Kraai notes that even in today’s crowded Hudson Valley beer scene, it’s possible to make a living while doing what you love. “Yeah, there are a lot of breweries in the valley,” he says. “But the competition is not really so bad. There’s a long way to go before there’s a bubble bursting.”

The taproom at Equilibrium Brewery.
  • The taproom at Equilibrium Brewery.

Local breweries are endeavoring to distinguish themselves and build brand recognition with increasingly inventive and whimsical beers, creative can design, enhanced social media campaigns, onsite events and release parties, and expanded taprooms with food. The result? A diehard fanaticism among the ever-growing group of hopheads.

Equilibrium, a two-year-old craft brewery created by two MIT graduates, Ricardo Petroni and Peter Oates, has succeeded on all fronts. Its brews sell out regularly, and on weekends, customers line up outside the brewery at 4:30am to purchase their limited edition beers. On a recent day in April, the brewery turned out its best known blend, Photon, a New England-style IPA, hazy, orange-tinted, and full-bodied. Among their less conventional creations are a beer with hints of pineapple, lychee and peach; another features guava and passionfruit. The experimental beers have equally playful names like a Vulgar Display of Flowers and Vanilla Gorilla.

“Millennials are driving this movement,” observes Paul Leone, executive director of the brewers’ association. “They like choice, they like flavor. It’s hard to believe that when they hit mid-life they simply will choose to drink macro beer and give all of that up.”

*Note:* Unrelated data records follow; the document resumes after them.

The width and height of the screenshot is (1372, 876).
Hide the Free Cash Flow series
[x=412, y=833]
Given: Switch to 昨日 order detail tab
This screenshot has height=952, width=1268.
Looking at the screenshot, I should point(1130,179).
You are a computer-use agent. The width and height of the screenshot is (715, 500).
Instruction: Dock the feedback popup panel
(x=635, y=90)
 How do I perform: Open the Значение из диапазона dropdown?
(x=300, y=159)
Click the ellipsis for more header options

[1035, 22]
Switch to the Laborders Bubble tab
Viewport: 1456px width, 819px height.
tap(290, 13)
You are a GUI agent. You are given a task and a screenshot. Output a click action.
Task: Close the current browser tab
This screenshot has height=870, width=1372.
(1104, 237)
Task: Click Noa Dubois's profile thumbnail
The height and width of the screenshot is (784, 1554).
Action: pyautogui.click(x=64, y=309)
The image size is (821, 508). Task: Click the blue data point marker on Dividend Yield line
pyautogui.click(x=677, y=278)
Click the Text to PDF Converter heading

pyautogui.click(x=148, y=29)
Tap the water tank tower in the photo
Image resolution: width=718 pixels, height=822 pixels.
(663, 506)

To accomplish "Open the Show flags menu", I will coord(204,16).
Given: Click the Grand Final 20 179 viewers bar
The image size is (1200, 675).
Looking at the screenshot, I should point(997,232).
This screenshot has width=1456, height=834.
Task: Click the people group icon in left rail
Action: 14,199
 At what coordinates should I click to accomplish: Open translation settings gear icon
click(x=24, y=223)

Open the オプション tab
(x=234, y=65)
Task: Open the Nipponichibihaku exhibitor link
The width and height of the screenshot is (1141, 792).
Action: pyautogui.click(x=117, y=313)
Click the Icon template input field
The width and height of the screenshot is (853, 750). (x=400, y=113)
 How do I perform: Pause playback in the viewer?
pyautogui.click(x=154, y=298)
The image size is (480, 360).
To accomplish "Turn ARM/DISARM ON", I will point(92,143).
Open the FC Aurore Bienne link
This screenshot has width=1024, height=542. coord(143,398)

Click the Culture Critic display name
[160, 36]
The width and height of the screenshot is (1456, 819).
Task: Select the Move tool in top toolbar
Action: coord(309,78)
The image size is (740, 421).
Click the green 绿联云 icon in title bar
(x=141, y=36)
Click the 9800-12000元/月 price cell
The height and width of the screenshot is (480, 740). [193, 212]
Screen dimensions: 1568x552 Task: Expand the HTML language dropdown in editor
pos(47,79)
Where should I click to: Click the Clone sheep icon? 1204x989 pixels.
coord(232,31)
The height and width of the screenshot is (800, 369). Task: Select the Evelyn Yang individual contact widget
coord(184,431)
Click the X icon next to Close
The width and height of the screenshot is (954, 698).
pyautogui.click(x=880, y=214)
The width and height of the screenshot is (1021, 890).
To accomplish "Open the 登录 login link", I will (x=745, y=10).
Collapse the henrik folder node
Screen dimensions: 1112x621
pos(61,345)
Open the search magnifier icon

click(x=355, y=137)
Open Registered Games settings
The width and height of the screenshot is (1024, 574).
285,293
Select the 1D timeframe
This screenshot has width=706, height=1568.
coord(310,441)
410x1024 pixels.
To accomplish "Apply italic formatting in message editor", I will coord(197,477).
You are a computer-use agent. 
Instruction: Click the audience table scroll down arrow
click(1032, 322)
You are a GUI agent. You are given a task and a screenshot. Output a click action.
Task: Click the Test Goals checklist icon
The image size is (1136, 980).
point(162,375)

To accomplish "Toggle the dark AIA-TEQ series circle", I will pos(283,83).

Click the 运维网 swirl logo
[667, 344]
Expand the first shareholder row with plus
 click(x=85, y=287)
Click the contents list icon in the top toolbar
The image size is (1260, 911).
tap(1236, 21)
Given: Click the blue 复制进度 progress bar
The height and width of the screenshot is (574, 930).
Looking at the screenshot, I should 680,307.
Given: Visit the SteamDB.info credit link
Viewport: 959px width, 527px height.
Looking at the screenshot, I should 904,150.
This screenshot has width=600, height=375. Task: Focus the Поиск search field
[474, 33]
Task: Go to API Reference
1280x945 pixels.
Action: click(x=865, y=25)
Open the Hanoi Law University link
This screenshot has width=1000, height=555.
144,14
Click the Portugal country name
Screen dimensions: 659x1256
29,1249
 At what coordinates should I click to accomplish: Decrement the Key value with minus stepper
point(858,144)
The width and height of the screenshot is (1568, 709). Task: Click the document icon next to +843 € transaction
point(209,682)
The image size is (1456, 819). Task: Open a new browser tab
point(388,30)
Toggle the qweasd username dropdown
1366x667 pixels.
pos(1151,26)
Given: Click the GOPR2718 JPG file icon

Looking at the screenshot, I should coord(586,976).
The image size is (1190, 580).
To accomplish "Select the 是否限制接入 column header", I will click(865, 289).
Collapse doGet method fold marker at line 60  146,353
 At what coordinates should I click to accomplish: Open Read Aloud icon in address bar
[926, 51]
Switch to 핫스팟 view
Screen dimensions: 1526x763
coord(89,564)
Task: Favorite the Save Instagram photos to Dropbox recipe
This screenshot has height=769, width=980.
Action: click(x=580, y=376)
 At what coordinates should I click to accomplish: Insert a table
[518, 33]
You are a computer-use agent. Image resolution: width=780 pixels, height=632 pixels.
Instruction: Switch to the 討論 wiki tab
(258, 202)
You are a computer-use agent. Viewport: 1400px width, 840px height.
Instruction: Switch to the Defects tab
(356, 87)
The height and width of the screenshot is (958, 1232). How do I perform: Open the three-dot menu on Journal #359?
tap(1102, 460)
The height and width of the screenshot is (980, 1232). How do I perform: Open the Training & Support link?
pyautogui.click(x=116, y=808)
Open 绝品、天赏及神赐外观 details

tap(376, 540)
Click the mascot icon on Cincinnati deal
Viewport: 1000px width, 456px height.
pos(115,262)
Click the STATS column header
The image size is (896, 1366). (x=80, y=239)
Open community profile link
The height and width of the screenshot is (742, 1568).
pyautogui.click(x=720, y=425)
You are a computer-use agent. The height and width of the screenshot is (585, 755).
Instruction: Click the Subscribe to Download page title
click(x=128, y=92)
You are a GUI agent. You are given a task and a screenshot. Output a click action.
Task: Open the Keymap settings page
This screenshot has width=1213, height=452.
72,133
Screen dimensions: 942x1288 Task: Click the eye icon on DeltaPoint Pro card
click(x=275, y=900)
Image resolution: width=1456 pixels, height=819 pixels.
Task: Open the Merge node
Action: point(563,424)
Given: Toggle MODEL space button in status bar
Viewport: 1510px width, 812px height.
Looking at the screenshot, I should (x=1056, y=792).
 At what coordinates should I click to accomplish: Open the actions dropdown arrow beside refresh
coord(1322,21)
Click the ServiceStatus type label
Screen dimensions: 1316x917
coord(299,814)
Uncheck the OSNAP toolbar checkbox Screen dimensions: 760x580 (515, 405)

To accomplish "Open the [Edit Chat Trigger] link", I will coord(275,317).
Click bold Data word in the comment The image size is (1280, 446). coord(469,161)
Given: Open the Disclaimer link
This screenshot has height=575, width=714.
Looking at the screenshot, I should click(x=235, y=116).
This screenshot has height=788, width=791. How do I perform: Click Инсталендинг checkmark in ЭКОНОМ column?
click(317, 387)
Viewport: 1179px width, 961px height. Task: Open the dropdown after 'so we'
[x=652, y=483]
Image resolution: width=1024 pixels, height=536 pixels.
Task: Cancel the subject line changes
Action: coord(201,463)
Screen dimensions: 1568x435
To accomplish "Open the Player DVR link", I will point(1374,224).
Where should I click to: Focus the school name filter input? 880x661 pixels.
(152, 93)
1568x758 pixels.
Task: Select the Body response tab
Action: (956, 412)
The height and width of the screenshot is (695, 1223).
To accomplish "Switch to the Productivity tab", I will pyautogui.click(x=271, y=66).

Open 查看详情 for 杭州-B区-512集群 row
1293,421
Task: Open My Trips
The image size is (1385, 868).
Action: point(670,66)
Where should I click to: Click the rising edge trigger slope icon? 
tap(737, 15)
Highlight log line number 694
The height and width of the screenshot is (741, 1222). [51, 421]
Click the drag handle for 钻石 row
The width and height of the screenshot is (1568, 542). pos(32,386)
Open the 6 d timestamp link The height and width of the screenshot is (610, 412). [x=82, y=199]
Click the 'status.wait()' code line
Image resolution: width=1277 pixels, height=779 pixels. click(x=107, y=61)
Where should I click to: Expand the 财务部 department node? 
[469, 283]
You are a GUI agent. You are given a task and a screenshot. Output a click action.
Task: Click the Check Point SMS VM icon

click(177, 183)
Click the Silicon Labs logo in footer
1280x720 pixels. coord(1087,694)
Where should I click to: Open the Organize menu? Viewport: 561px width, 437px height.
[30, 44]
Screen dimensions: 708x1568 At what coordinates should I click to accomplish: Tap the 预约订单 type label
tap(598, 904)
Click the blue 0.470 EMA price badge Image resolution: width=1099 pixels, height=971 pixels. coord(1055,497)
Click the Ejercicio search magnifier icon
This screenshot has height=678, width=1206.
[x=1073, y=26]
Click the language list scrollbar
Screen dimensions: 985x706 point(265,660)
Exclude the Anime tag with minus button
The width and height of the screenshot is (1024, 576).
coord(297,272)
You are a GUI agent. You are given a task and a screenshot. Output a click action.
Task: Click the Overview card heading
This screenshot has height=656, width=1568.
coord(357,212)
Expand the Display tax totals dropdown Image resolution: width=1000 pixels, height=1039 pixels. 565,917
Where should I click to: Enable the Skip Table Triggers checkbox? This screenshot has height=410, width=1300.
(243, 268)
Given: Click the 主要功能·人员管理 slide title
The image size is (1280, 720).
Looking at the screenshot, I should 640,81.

Because beer making is a relatively fast process, certainly compared with wine, brewers can react quickly to trends and fads. In recent years, the market has been dominated by New England IPAs—dark, hazy, bitter, and high in alcohol. Now there is talk about IPA fatigue. “IPAs pay the rent, so they’re not going anywhere soon,” avers John Fischer, who teaches beverage classes at the CIA. That said, lighter beers may be making a comeback. “There’s definitely a little movement toward craft lagers,” observes Hutch Kugeman, chief brewer at the Culinary Institute of America and a board member of NYSBA. “Look at it this way: If I go to a bar, I’m going to have three pints of lager because that’s what I do. Can I drink three pints of a heavy IPA? No. I can’t.”